For African swine fever virus (ASFV) reproduction little publications are available, in particular, those concerning cultivation technologies. Moreover, the range of effective cell systems for cultivation is limited too. This report highlights the development and comparative evaluation of methods for African swine fever virus (ASFV) growth in porcine bone marrow cell (PBM) and leukocyte (PL) cultures for their efficacy. We showed the possibility of using cell suspension prepared from porcine bone marrow after its 24-hour storage at 4 to 6 °С for ASFV culture. The virus grown in the PBM cell suspension after the abovementioned storage period for porcine bone marrow had expired did not reduce its infectious activity, and accumulated with titers of 7.25 to 7.50 lg TCID 50/cm 3. The conditions for ASF virus culture in hematopoietic cells using stationary devices like KASM (a cassette unit for monolayer culture), a technique for roll-bottle culture in a circular monolayer or in a cell suspension, and biological reactors (fermentors) for a suspension culture were analyzed.

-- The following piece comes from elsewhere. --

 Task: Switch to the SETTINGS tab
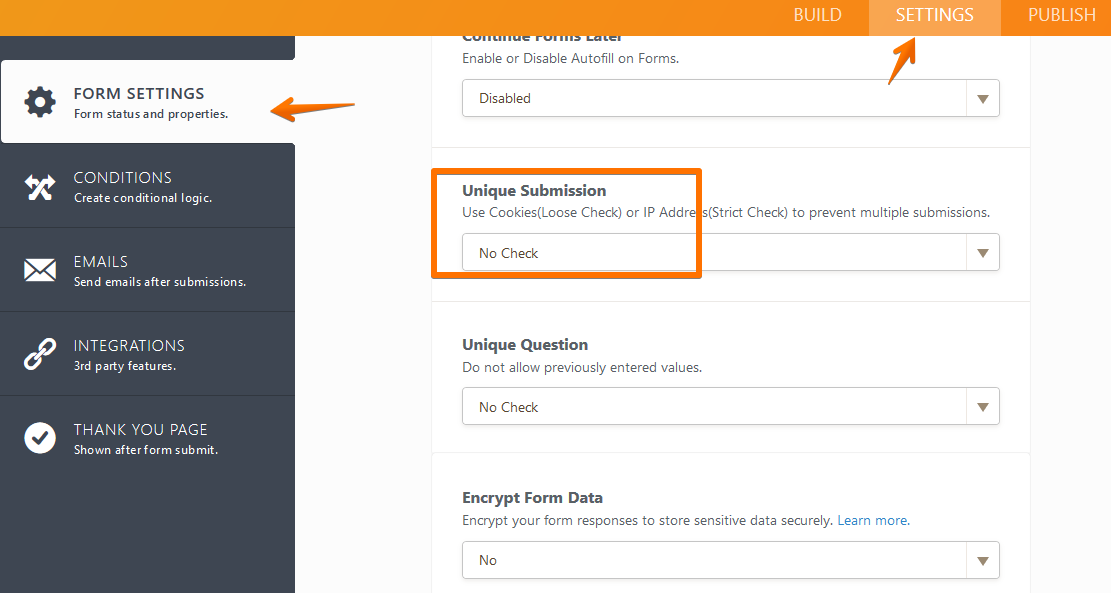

When using these culture methods, ASF virus steadily accumulated in the PBM or PL cells with high titers ranging from 7.25 to 8.00 lg HAU 50/cm 3. Nevertheless, ASF virus growth in hematopoietic cell suspensions using automated reactors was found to be the most effective, technologically advanced and productive technique. In this case, the virus titers were as high as 7.50 to 8.00 lg HAU 50/cm 3. Analyzing the results of the studies we concluded that the above methods were more efficient as compared to ASFV growth in a stationary cell culture using flasks, and could be used for large scale cultivation of this biological agent in vaccinology and diagnostics of African swine fever infection.